More than a dozen companies, with debt totaling up to US$17bn to US$19bn, are already in default on interest payments, said Clark.“There’s just an incredible amount of money out there that’s exposed under these reserve-based loans,” he said. “Even if oil prices were to bounce up to US$50 or US$65, a lot of these companies are already mortally wounded. A lot of them are looking for options, and bankruptcy is one of the obvious options.”Banks are seen clamping down more aggressively on reserve-based lending than last fall, based on extended asset price weakness. SLIPPERY SLOPE

Stone Energy, one of the most recent examples, in announcing its revolver draw also said it had hired Lazard and Latham & Watkins to help review strategic alternatives.“Fully drawing down an asset-based loan revolver is a very strong indicator that some sort of bankruptcy or restructuring is coming for troubled commodity sector companies,” said Sharon Bonelli, senior director, leveraged finance, at Fitch Ratings. Typically, companies exceeding their maximum borrowing base because of a downward redetermination have a set period to reduce overages to get back into compliance.“They could do that by paying down debt if they could raise new capital, which would be very difficult for an energy company right now from a debt market offering, or they could try to sell an asset,” Bonelli said. “If they can’t reduce the overage, then that’s a default.”
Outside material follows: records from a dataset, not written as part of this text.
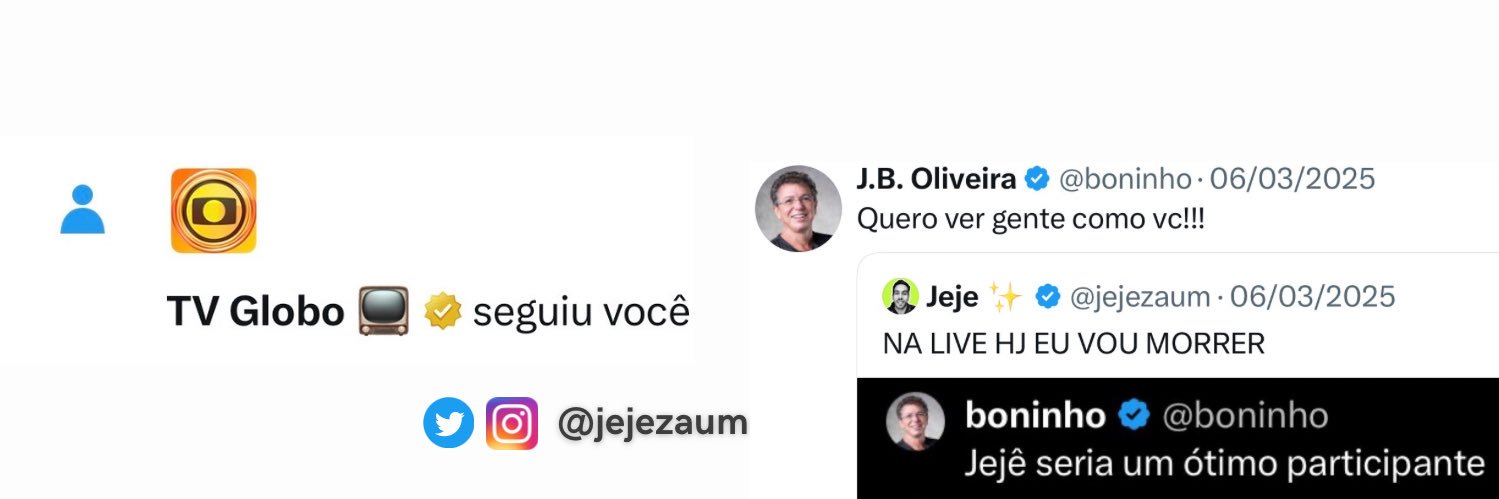Image resolution: width=1499 pixels, height=499 pixels.
Task: Click the sparkles emoji next to Jeje
Action: pyautogui.click(x=1004, y=296)
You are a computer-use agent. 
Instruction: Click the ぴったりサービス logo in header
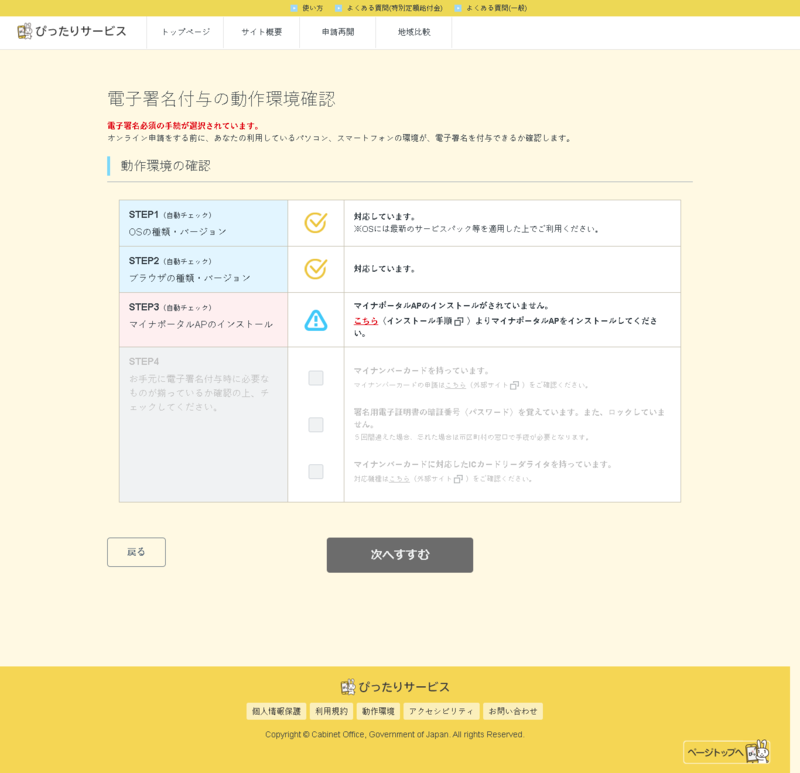(x=71, y=31)
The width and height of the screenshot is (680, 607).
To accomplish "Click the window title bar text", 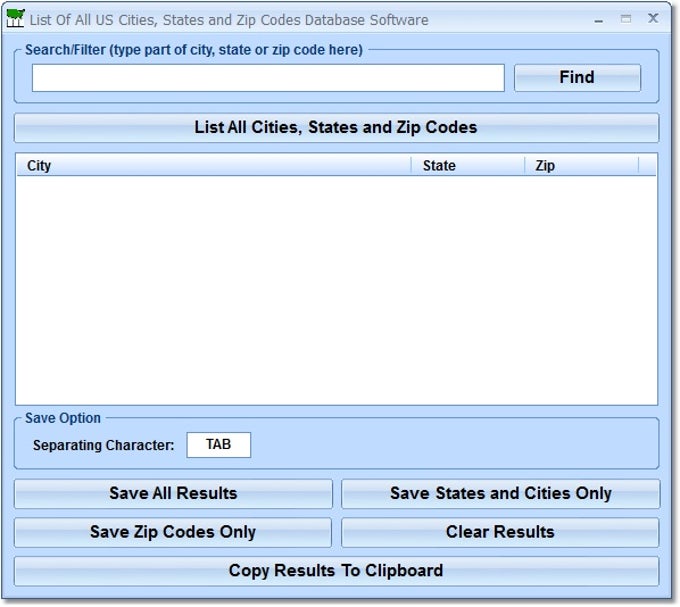I will (229, 19).
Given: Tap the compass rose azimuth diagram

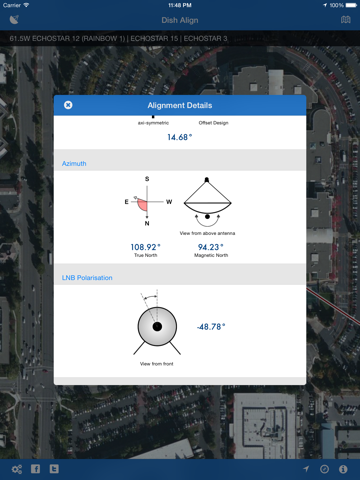Looking at the screenshot, I should point(148,201).
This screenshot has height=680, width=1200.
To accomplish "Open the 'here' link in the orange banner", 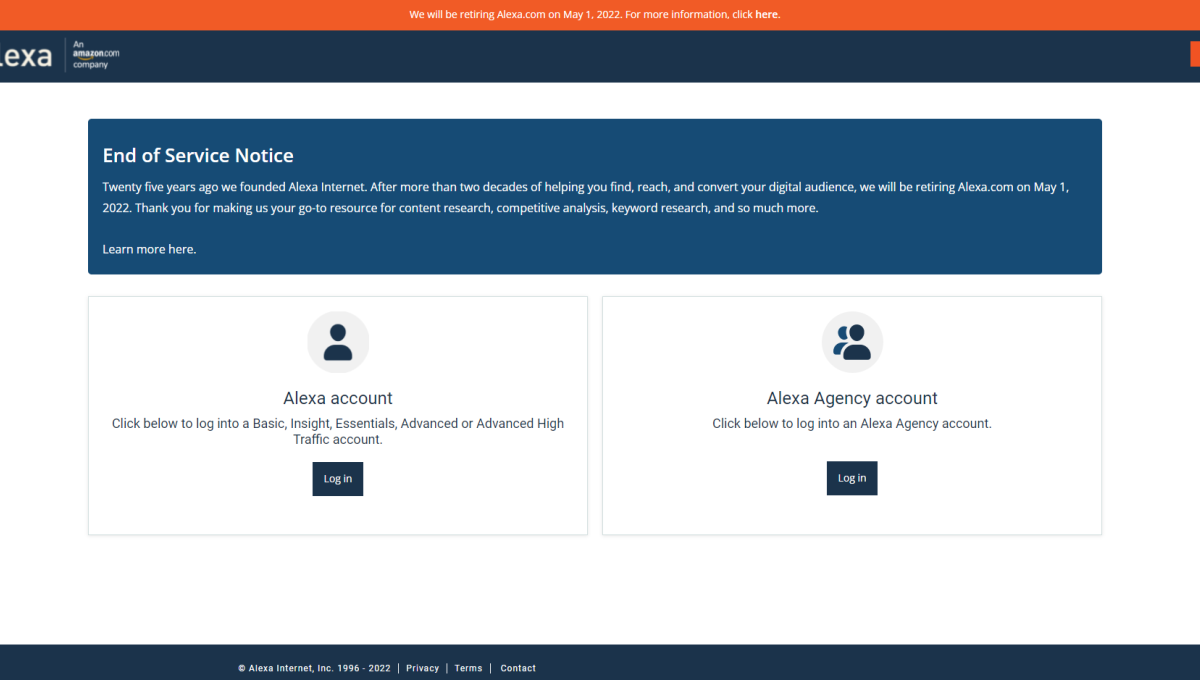I will click(x=766, y=15).
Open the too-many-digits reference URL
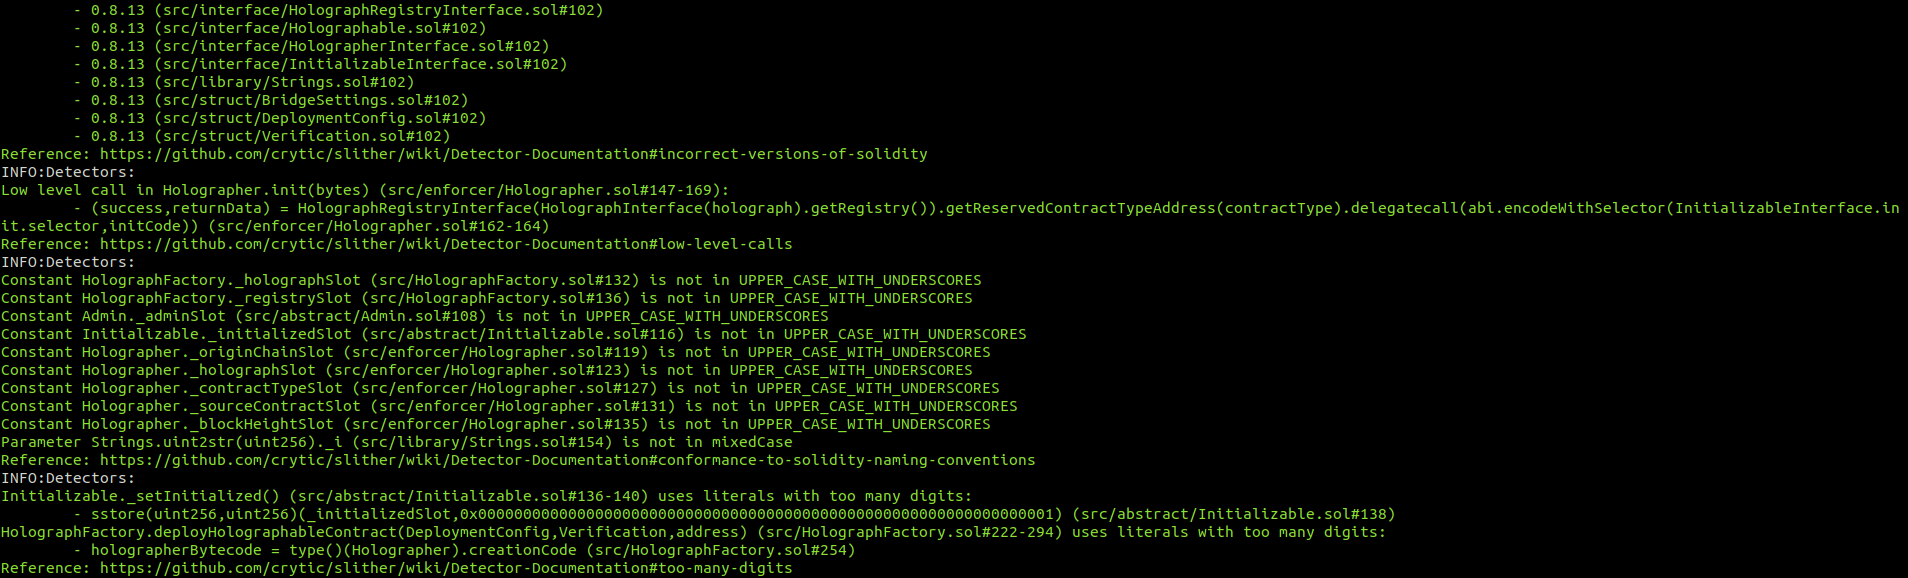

Defaults are seen escalating. The impact will be less in the loan market than in the high-yield bond market, which has at least triple the exposure to oil and gas companies. ADDING PROTECTIONS In addition to cutting revolving credit access, and holding more reserves to buffer losses, banks are seen adding new protections.“Going forward, we’re seeing banks requiring borrowers to agree to new anti-hoarding provisions, which prevent borrowers from drawing down the full amount of availability under their loans and sitting on the cash,” said Clark. “Anti-hoarding provisions permit borrowers to draw what they need to use for operations but not to build a war chest for a company readying itself for bankruptcy.”Ultimately, new oil and gas company loans will tougher to get, industry experts agree.“It will be harder for non-energy focused banks to want to participate in the industry, if they have to go fight for their money in this downturn,” the investor said.